### EXERCISE PROMPT
Starting at the line that contains "Given: Fold the dependencies block at line 18", write out every line to the end of the records below exactly, and leave out the pictures.

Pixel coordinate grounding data
■ ■ ■ ■ ■
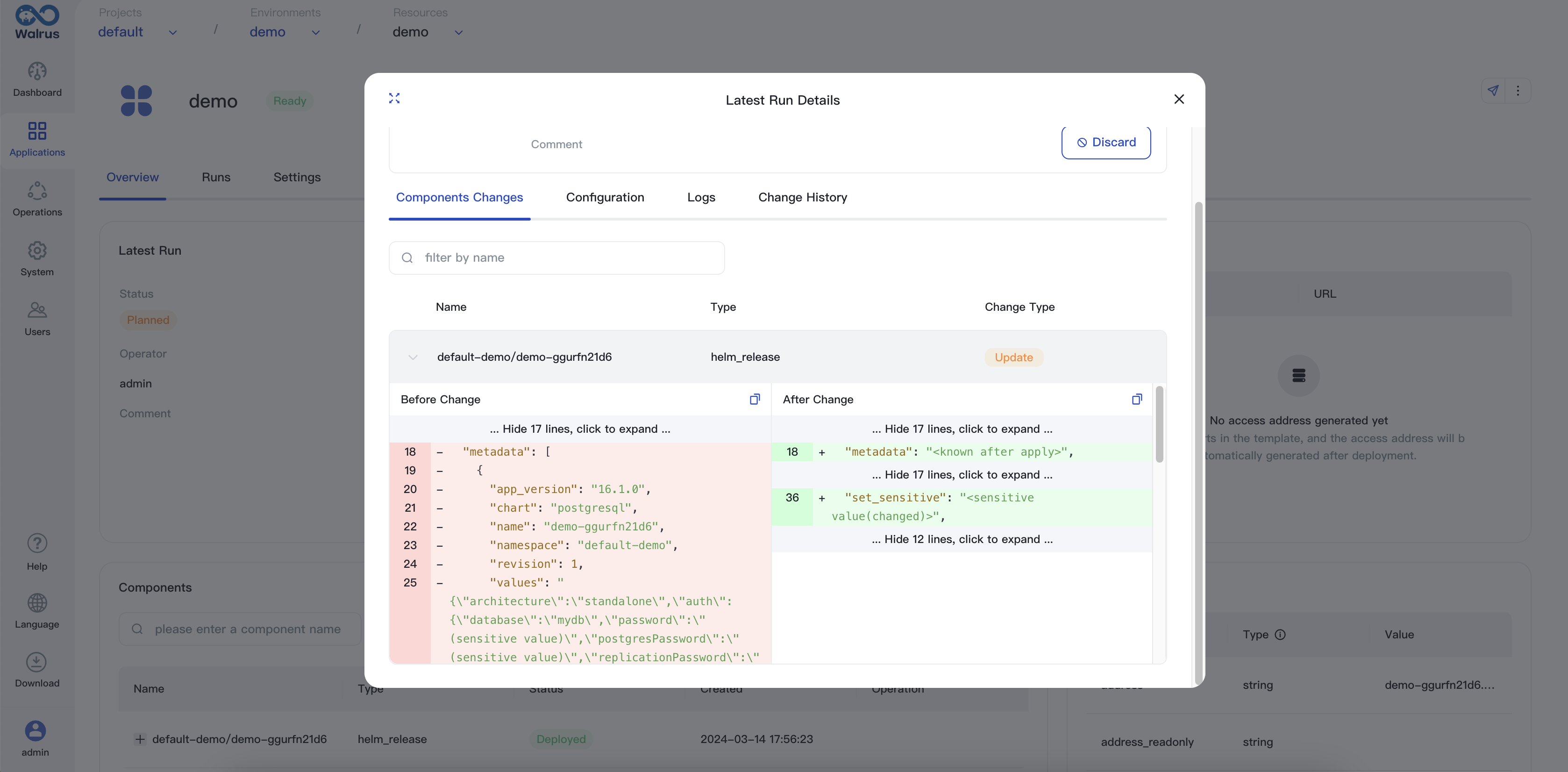Switch to the Configuration tab
The width and height of the screenshot is (1568, 772).
(604, 197)
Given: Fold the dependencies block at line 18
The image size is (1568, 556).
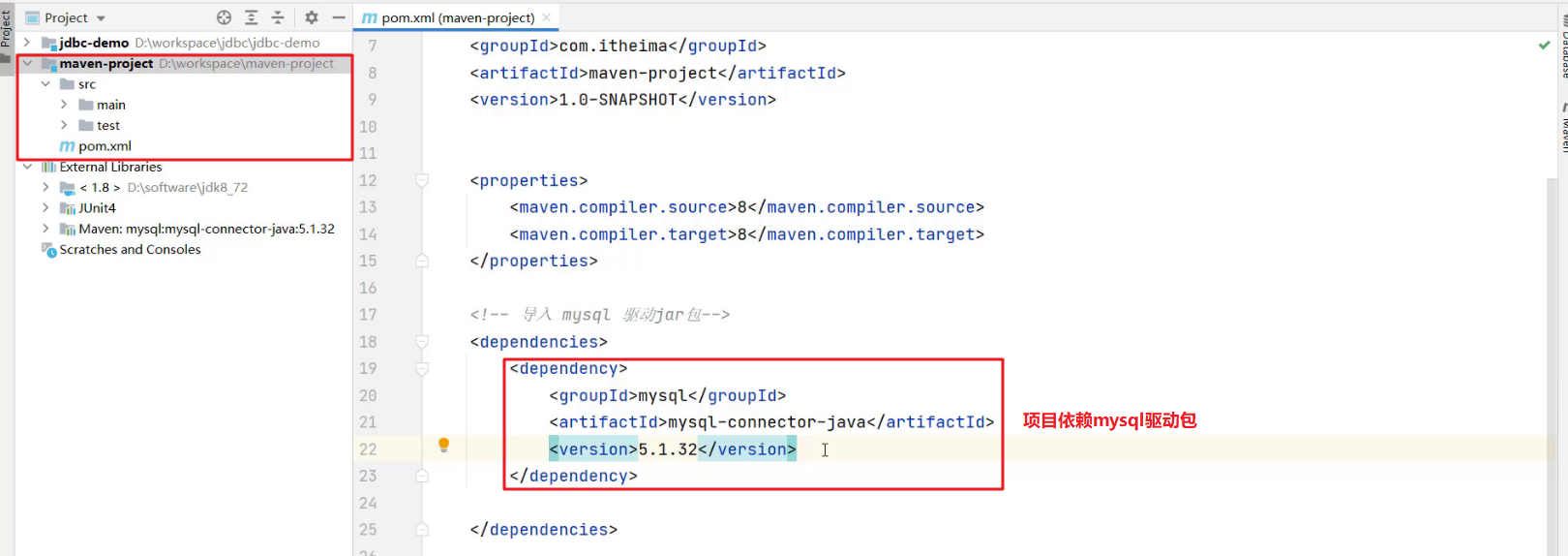Looking at the screenshot, I should point(422,342).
■ ■ ■ ■ ■
### FINAL ANSWER
Given: Fold the dependencies block at line 18
The image size is (1568, 556).
Looking at the screenshot, I should point(422,342).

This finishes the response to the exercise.